Harusnya Maira paham jika Pak Adi memang sibuk, masih untung dia ingat untuk menjemput Maira.

Maira hanya tersenyum dengan gelengan pelan pada Pak Adi. Pak Adi berlari membukakan pintu belakang untuk Maira.

"Ibu ada di ruko?" tanya Maira sebelum masuk ke mobil.

"Iya, ada Neng."

"Kita langsung ke sana ya?"

"Siap!"

Maira masuk dan menutup pintu mobil, dari balik kaca yang setengah terbuka, dia melihat Abbas masih berdiri di sana sambil tersenyum padanya.

"Hati-hati, Maira!"

Maira segera membuang pandangannya ke depan, menutup kaca mobil, lalu menggeleng tidak peduli. Perlahan Pak Adi kembali mengemudikan mobil itu.

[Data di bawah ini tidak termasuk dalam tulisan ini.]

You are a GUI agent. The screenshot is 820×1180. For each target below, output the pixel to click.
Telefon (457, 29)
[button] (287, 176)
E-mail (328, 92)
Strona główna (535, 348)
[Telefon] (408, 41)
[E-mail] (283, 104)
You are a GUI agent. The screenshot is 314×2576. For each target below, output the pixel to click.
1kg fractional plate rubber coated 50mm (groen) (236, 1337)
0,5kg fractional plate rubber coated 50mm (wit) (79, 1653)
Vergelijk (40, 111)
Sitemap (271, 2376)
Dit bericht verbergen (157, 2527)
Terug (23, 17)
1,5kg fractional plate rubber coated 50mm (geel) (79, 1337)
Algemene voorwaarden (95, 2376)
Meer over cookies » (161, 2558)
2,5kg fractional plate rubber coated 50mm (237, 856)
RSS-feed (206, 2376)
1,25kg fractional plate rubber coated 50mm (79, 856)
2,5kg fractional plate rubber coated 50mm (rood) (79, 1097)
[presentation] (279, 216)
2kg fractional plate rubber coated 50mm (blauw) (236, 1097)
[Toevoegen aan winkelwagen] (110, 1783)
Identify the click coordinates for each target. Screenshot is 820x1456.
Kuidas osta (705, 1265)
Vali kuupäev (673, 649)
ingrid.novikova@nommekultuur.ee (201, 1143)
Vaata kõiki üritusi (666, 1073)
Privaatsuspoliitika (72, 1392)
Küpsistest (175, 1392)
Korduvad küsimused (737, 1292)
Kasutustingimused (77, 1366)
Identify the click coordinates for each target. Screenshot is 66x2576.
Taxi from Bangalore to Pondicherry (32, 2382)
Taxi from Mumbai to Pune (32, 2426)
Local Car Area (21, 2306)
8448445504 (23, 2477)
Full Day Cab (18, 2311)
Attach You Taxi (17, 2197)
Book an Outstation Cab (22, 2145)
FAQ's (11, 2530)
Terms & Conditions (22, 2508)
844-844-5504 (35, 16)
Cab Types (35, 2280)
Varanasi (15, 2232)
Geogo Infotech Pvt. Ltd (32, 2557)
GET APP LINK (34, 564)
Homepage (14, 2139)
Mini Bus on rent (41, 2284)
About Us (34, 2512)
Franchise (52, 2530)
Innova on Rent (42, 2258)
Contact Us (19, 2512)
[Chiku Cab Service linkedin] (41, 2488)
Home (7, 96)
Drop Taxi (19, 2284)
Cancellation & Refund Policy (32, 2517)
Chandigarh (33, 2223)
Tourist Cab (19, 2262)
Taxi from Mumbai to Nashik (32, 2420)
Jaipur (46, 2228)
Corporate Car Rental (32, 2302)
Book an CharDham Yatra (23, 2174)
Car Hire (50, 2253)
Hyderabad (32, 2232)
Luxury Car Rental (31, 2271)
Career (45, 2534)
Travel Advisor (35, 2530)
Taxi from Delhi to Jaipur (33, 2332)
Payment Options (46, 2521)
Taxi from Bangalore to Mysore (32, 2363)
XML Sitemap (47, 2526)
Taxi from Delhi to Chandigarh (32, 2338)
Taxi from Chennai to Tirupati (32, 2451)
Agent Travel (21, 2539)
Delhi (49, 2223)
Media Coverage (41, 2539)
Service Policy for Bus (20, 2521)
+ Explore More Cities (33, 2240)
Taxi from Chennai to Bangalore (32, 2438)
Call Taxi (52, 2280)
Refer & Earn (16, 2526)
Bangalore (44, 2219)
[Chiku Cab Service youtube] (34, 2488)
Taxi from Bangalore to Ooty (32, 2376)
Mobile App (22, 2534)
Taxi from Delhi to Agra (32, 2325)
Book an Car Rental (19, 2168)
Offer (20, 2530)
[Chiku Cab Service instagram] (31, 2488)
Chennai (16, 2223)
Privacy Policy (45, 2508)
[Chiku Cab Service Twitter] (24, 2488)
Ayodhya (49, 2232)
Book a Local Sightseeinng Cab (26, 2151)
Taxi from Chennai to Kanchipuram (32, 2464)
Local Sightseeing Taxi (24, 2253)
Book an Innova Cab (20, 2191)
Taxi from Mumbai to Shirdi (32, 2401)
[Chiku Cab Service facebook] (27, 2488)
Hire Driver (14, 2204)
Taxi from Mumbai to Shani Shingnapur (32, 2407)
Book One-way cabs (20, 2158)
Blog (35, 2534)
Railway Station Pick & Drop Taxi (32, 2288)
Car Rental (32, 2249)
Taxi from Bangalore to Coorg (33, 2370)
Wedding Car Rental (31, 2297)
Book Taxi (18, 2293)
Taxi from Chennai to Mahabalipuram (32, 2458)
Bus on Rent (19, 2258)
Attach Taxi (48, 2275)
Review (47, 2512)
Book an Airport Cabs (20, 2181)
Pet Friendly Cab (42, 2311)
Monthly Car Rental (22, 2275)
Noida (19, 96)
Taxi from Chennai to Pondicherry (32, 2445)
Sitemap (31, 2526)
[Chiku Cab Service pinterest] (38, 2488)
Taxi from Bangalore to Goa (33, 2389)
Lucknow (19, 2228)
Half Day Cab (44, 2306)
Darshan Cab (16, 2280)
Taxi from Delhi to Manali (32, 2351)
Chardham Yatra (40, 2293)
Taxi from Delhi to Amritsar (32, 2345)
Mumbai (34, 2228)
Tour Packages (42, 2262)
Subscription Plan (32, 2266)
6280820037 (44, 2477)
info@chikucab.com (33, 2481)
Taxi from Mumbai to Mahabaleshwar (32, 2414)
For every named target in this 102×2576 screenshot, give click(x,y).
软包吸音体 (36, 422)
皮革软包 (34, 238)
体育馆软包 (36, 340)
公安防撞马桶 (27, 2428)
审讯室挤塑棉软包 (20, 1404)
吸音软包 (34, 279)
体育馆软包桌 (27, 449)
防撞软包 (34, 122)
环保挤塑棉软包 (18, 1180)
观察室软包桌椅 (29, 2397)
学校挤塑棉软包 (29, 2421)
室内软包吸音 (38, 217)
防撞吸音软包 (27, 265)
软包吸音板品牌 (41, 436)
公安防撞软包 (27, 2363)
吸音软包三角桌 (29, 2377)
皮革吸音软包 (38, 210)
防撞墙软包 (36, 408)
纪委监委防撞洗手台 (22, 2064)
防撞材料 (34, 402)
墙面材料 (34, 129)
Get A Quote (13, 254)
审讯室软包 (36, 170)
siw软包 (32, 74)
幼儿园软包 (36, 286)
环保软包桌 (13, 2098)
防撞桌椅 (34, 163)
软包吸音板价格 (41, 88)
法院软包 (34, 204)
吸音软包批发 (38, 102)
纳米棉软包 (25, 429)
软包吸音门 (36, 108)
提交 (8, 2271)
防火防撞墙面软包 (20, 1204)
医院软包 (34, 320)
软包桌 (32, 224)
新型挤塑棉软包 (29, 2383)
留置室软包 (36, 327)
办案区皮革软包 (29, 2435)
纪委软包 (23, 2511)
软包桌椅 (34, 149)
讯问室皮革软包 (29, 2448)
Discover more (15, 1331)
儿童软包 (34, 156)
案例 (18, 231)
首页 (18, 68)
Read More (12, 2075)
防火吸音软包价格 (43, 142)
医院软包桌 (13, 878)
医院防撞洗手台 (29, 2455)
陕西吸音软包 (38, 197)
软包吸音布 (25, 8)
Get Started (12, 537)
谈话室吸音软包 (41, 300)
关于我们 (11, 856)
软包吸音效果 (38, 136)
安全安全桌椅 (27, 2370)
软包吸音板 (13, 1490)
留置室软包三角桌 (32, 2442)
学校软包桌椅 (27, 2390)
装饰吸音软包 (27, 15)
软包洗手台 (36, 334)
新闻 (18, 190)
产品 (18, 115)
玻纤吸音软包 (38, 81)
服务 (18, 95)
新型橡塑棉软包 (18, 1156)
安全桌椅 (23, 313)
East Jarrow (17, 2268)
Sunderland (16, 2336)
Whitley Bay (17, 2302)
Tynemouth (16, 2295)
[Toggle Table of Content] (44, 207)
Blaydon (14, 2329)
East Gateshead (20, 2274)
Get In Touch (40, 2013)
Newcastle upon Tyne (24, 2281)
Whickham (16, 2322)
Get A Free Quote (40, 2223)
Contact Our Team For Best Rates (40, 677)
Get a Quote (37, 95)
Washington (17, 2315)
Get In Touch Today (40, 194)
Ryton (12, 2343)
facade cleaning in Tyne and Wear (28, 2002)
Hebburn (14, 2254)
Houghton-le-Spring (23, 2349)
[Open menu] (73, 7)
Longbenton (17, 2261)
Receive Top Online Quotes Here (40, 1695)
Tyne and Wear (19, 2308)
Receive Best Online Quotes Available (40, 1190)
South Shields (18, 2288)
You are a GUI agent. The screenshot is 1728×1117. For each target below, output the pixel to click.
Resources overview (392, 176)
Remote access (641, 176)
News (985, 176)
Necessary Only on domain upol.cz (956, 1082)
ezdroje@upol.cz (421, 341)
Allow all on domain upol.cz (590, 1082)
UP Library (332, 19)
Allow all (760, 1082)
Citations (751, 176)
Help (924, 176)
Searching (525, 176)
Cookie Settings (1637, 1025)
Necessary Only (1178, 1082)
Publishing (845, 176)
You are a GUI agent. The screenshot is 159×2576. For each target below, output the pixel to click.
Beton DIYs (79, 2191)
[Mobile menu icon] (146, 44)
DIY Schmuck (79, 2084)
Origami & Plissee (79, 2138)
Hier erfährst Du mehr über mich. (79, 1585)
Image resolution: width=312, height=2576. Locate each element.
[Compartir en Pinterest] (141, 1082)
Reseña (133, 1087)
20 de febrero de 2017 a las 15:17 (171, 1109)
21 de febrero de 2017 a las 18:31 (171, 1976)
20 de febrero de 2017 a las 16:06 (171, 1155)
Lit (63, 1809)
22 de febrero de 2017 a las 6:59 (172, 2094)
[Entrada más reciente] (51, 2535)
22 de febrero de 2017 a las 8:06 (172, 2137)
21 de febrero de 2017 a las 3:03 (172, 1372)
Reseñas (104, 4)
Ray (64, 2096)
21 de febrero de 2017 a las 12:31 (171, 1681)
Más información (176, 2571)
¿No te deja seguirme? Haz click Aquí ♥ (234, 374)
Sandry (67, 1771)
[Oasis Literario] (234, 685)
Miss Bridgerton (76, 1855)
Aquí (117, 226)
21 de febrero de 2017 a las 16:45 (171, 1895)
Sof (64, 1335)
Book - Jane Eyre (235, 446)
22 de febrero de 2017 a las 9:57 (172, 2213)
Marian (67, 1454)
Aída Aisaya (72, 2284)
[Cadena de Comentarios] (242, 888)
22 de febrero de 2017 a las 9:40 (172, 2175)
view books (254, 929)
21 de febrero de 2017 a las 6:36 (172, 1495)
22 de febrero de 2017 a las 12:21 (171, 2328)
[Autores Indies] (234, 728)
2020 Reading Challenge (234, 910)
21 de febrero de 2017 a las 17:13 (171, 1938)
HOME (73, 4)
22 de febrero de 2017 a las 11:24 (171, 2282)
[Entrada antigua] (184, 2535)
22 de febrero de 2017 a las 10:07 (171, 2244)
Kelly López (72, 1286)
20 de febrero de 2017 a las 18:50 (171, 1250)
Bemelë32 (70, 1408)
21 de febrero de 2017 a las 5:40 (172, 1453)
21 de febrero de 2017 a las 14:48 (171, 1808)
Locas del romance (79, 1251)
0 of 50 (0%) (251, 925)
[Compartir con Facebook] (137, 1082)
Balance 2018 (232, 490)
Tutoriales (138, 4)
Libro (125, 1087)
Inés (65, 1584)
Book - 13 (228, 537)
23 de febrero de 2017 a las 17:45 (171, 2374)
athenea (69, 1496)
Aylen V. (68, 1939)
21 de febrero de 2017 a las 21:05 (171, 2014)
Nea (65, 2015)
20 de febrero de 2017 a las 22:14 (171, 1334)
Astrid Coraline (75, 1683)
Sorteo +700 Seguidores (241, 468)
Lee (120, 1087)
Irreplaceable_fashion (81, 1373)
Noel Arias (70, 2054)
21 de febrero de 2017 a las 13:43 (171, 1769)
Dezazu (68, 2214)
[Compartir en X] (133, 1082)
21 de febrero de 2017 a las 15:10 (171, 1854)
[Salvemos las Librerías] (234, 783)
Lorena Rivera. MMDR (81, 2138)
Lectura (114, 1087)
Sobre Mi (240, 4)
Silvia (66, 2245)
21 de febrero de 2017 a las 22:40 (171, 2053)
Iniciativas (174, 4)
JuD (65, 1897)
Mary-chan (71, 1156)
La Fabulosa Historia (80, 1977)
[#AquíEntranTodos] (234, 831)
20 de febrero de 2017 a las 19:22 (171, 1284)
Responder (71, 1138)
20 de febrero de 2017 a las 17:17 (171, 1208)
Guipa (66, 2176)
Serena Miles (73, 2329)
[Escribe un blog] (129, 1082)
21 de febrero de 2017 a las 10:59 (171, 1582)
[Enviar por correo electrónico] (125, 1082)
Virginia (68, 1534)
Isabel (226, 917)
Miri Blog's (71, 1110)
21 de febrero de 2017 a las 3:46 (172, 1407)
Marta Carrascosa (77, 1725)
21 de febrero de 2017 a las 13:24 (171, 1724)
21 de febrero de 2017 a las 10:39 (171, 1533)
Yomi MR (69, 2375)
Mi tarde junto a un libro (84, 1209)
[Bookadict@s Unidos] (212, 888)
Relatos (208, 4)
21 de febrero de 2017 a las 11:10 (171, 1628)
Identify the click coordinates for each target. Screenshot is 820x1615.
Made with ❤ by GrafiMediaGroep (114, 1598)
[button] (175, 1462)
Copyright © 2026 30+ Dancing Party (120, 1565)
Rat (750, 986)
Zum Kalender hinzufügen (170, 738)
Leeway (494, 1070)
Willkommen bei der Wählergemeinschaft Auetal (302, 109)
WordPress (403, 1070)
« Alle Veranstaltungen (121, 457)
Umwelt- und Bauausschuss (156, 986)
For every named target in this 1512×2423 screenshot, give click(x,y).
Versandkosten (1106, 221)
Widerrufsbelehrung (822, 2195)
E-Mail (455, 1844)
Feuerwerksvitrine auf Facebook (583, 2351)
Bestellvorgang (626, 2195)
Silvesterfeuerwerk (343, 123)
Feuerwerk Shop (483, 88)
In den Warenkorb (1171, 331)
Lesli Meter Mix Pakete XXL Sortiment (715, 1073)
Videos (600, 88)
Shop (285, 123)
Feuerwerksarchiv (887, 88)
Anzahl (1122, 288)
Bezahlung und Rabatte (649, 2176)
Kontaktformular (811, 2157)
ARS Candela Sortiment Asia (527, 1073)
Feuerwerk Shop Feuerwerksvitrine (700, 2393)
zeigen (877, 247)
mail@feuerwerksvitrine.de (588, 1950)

Setelah mobil itu meninggalkan area sekolah, wajah Maira kembali gelisah.

"Pak, masih jauh ya?" tanya Maira pada Pak Adi yang tengah asyik mengikuti nyanyian di radio dengan kedua tangan yang begitu lihai mengendalikan setir.

Pak Adi mengerutkan keningnya mendengar pertanyaan aneh Maira. Bagaimana tidak aneh, Maira baru saja masuk ke dalam mobil sepuluh menit lalu, apa dia lupa jalan?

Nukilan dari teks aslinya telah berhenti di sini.